**PROBLEM REQUIREMENTS:** Only an exact copy of every record counts as an answer.

Stored dataset items:
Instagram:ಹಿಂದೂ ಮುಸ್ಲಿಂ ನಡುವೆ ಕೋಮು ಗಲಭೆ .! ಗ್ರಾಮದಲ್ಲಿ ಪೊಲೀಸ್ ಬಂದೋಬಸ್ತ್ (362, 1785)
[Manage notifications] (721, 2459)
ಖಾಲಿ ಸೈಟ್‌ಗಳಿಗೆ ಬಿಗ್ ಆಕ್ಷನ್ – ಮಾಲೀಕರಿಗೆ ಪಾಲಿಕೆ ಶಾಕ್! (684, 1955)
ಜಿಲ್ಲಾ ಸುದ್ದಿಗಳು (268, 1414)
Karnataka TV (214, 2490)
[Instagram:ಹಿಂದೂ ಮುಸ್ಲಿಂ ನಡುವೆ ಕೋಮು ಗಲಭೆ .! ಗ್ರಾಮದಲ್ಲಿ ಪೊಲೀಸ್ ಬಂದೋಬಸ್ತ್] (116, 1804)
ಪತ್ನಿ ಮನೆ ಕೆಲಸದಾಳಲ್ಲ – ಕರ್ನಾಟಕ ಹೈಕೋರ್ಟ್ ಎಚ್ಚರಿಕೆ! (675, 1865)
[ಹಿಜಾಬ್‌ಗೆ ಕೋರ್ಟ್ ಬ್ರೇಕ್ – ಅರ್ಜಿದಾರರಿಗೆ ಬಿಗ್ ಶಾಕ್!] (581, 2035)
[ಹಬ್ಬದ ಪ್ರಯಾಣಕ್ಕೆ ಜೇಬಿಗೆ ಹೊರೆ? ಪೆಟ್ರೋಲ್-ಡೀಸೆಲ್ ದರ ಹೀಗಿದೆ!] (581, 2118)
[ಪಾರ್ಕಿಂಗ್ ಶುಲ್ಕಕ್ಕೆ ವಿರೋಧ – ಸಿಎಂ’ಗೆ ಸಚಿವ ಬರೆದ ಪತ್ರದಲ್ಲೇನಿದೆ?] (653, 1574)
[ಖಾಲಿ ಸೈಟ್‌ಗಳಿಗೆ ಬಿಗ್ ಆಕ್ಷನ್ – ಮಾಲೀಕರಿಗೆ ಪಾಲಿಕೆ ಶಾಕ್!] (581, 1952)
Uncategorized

**RESULT OF THE EXERCISE:**
Instagram:ಹಿಂದೂ ಮುಸ್ಲಿಂ ನಡುವೆ ಕೋಮು ಗಲಭೆ .! ಗ್ರಾಮದಲ್ಲಿ ಪೊಲೀಸ್ ಬಂದೋಬಸ್ತ್ (362, 1785)
[Manage notifications] (721, 2459)
ಖಾಲಿ ಸೈಟ್‌ಗಳಿಗೆ ಬಿಗ್ ಆಕ್ಷನ್ – ಮಾಲೀಕರಿಗೆ ಪಾಲಿಕೆ ಶಾಕ್! (684, 1955)
ಜಿಲ್ಲಾ ಸುದ್ದಿಗಳು (268, 1414)
Karnataka TV (214, 2490)
[Instagram:ಹಿಂದೂ ಮುಸ್ಲಿಂ ನಡುವೆ ಕೋಮು ಗಲಭೆ .! ಗ್ರಾಮದಲ್ಲಿ ಪೊಲೀಸ್ ಬಂದೋಬಸ್ತ್] (116, 1804)
ಪತ್ನಿ ಮನೆ ಕೆಲಸದಾಳಲ್ಲ – ಕರ್ನಾಟಕ ಹೈಕೋರ್ಟ್ ಎಚ್ಚರಿಕೆ! (675, 1865)
[ಹಿಜಾಬ್‌ಗೆ ಕೋರ್ಟ್ ಬ್ರೇಕ್ – ಅರ್ಜಿದಾರರಿಗೆ ಬಿಗ್ ಶಾಕ್!] (581, 2035)
[ಹಬ್ಬದ ಪ್ರಯಾಣಕ್ಕೆ ಜೇಬಿಗೆ ಹೊರೆ? ಪೆಟ್ರೋಲ್-ಡೀಸೆಲ್ ದರ ಹೀಗಿದೆ!] (581, 2118)
[ಪಾರ್ಕಿಂಗ್ ಶುಲ್ಕಕ್ಕೆ ವಿರೋಧ – ಸಿಎಂ’ಗೆ ಸಚಿವ ಬರೆದ ಪತ್ರದಲ್ಲೇನಿದೆ?] (653, 1574)
[ಖಾಲಿ ಸೈಟ್‌ಗಳಿಗೆ ಬಿಗ್ ಆಕ್ಷನ್ – ಮಾಲೀಕರಿಗೆ ಪಾಲಿಕೆ ಶಾಕ್!] (581, 1952)
Uncategorized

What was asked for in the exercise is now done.